For many of us, to stay connected to our own flesh and blood, to our own emotions, is too painful. And so we disembody ourselves. We hold our emotions at arms length. We separate ourselves from the earth because we recognize her wounds as our wounds. We forget that when we walk on the earth, our footsteps are no different to the earth than are the cloven steps of a deer, or the fingerprint patterns of a crane.
Suddenly, my body, Eve Ensler’s impassioned new video on Ted.com, is difficult to watch. It is important to watch. It is about our relationship to ourselves and to the earth. If you get angry or filled with angst when you watch it, use these emotions to fuel your creative work. Embrace the earth as you would a lover, then ask her forgiveness and write what really matters.

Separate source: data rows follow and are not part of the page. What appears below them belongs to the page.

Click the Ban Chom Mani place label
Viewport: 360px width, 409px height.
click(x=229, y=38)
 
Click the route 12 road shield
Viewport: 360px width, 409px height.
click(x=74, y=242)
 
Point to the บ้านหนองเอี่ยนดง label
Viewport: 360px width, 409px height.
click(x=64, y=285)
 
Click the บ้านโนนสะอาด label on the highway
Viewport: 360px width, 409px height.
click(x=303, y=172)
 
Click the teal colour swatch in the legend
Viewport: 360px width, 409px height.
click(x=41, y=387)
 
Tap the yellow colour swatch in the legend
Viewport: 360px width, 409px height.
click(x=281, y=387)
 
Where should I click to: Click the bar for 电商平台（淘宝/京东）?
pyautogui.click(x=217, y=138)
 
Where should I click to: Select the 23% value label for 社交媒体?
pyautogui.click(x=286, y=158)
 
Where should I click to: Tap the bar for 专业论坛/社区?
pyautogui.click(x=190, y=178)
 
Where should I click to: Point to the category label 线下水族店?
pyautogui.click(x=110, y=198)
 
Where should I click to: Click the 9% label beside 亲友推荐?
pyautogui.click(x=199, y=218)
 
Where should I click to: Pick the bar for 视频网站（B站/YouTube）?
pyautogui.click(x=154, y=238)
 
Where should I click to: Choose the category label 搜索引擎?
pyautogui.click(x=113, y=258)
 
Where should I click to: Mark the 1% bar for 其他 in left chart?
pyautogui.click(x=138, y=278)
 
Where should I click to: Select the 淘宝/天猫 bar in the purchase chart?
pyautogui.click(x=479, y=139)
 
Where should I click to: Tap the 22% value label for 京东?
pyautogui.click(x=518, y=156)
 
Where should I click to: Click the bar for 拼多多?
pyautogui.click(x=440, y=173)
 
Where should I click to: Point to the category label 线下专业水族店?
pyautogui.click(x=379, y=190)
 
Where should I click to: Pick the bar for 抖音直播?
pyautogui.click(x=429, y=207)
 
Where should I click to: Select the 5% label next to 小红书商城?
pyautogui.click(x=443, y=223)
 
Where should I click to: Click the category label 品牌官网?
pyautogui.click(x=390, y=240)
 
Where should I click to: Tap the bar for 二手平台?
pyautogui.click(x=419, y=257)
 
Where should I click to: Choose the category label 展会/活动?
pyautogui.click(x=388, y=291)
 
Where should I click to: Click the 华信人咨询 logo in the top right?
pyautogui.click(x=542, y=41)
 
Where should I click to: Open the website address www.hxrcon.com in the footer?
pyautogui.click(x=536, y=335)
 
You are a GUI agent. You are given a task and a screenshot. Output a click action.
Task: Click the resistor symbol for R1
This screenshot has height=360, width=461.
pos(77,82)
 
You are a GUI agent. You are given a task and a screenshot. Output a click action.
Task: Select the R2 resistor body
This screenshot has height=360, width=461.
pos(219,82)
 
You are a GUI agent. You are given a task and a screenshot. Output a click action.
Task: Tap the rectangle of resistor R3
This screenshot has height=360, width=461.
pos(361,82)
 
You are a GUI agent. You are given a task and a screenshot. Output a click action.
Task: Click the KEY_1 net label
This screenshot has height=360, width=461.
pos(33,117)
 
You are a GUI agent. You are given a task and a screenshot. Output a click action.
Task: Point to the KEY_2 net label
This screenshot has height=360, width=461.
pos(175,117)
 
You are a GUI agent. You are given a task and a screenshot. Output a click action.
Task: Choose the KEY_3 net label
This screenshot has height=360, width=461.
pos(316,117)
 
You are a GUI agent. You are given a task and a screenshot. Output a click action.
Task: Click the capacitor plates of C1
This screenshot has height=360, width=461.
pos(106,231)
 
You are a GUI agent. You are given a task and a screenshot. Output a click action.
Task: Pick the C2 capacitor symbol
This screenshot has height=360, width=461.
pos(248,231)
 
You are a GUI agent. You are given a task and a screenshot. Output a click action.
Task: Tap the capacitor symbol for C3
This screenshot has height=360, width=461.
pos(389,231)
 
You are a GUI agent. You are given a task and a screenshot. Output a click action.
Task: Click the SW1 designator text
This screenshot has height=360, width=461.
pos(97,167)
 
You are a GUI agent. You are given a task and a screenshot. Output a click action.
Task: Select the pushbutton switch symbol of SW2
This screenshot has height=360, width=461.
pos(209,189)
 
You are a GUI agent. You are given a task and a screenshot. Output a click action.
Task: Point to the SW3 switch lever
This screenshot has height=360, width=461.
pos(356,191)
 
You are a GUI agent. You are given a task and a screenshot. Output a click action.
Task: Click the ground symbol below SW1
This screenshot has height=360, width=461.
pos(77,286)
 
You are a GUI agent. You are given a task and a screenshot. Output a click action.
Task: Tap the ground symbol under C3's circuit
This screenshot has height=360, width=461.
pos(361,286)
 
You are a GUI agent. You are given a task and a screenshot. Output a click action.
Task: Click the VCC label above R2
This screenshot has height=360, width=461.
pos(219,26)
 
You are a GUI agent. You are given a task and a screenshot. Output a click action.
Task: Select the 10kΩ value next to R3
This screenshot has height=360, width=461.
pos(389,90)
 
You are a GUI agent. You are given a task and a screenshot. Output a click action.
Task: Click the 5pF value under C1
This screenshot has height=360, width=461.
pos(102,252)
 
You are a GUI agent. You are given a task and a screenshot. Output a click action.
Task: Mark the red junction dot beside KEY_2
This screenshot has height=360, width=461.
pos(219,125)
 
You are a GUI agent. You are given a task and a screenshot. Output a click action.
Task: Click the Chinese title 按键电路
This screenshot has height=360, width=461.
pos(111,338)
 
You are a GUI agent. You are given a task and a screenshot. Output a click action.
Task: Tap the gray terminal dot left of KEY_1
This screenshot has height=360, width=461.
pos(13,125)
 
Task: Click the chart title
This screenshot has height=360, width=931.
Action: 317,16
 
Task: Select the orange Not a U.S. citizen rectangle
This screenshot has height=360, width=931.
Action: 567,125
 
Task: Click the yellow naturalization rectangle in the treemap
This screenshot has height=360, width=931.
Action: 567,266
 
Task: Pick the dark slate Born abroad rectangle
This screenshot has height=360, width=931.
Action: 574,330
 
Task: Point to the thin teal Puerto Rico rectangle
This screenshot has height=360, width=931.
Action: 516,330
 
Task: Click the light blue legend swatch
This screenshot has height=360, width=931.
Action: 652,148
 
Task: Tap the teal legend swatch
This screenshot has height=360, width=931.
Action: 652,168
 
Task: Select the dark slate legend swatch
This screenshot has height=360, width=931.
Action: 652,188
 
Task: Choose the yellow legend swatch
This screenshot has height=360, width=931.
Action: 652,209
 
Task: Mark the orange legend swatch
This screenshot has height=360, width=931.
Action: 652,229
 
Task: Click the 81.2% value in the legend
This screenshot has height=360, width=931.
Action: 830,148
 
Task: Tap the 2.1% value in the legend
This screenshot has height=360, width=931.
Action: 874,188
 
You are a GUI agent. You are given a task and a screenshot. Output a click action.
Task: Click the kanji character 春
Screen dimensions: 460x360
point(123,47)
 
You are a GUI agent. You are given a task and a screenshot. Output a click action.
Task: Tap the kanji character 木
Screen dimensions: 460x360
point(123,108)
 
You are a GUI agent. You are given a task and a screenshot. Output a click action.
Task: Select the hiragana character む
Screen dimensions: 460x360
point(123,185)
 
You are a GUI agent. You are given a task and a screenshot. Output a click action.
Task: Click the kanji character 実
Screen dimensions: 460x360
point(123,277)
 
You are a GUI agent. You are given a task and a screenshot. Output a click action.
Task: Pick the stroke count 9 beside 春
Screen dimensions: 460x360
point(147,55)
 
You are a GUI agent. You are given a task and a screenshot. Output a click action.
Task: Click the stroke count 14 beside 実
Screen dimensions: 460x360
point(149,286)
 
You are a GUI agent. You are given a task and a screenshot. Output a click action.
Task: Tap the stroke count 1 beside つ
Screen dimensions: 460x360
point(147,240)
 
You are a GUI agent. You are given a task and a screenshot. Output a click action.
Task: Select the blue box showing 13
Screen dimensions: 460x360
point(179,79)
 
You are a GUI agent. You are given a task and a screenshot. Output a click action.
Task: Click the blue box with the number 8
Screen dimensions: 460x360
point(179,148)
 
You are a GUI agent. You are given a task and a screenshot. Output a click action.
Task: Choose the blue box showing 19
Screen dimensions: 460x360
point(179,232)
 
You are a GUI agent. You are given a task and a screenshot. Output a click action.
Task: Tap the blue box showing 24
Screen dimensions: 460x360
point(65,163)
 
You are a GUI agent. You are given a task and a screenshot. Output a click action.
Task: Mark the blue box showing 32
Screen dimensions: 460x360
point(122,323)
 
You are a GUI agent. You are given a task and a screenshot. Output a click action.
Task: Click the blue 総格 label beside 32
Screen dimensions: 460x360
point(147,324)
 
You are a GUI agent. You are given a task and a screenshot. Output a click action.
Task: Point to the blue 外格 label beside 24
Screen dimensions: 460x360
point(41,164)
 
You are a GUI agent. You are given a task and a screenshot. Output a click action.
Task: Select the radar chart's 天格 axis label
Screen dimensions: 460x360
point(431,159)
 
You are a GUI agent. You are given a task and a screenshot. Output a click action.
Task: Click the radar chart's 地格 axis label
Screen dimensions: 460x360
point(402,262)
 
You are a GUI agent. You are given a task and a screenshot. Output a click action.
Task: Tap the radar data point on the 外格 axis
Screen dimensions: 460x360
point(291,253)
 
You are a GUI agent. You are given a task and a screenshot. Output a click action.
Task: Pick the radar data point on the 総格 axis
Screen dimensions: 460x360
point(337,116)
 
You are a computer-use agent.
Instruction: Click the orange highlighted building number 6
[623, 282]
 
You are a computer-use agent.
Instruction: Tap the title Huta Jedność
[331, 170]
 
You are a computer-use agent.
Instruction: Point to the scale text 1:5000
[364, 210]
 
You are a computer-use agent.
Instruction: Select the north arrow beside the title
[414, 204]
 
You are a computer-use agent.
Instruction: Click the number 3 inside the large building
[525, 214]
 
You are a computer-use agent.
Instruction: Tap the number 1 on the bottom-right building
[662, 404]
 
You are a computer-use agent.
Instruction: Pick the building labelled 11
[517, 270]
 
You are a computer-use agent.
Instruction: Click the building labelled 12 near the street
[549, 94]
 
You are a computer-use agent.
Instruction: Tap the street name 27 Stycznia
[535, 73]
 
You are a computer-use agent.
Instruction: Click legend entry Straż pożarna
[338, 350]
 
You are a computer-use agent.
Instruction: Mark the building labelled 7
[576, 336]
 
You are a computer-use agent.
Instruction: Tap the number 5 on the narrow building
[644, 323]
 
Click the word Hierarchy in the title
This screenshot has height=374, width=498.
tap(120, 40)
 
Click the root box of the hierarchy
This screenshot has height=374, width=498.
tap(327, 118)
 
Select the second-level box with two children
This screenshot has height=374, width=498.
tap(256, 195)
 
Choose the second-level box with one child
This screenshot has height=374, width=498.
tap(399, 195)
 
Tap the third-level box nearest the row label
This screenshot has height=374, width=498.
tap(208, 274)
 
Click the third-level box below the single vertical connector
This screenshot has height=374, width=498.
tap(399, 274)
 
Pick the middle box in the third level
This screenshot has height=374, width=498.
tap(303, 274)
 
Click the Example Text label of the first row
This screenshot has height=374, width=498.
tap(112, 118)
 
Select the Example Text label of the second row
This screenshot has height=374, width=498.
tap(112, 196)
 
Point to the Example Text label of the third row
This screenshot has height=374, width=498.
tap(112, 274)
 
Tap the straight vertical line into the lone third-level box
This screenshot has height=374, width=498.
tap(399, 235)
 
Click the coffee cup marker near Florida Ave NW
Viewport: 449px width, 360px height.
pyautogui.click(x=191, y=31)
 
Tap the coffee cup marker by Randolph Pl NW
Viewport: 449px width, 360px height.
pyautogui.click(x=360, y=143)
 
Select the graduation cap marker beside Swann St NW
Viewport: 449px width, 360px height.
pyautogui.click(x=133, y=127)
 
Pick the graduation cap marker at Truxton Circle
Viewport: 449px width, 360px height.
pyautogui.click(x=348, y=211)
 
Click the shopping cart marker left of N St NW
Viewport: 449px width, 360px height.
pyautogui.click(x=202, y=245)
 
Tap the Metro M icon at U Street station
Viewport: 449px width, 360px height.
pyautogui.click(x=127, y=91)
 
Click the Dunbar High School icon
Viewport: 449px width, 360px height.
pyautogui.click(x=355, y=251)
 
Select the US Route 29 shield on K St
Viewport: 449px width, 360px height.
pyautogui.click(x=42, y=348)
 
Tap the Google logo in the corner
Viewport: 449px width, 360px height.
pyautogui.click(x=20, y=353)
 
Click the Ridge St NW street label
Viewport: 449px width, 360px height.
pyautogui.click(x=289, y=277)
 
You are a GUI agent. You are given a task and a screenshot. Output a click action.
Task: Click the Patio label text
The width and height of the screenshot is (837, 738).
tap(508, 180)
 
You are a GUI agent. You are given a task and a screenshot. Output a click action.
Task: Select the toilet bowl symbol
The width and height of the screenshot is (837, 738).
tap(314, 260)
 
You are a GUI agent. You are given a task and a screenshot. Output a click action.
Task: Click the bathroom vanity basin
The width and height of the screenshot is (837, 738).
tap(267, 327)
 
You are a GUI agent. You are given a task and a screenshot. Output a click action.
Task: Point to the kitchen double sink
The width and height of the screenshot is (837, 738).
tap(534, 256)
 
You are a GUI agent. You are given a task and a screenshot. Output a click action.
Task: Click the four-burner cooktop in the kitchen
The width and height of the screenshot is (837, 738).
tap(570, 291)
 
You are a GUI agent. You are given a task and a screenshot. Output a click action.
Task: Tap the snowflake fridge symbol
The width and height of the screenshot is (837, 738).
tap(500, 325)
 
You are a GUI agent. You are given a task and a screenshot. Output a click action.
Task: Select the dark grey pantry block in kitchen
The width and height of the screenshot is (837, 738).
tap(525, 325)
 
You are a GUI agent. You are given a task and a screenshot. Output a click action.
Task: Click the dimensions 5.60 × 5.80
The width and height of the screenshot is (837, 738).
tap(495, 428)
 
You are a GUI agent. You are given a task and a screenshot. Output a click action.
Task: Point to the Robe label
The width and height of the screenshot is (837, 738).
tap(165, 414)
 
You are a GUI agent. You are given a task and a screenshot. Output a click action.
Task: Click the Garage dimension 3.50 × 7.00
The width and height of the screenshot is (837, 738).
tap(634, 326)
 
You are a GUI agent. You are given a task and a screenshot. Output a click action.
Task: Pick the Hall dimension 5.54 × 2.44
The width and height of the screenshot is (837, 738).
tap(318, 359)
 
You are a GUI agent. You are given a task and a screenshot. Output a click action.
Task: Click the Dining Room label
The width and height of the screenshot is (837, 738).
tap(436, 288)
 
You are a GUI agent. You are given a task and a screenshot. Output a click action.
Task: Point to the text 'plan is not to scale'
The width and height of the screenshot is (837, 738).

Write what will change the world. Write what will heal the earth. Write with your pen dipped in humbleness and your heart lifted to your highest hopes.
NOTE: About Eve Ensler: The author of The Vagina Monologues, I first heard her speak in 2002 at a V-day fundraiser for the Cangleska Center for Women on the Pine Ridge Indian Reservation near Rapid City, South Dakota. This week, August 9-11, 2011, Native women are gathered at Mystic Lake, Minnesota, for the 10th Annual Women Are Sacred Conference.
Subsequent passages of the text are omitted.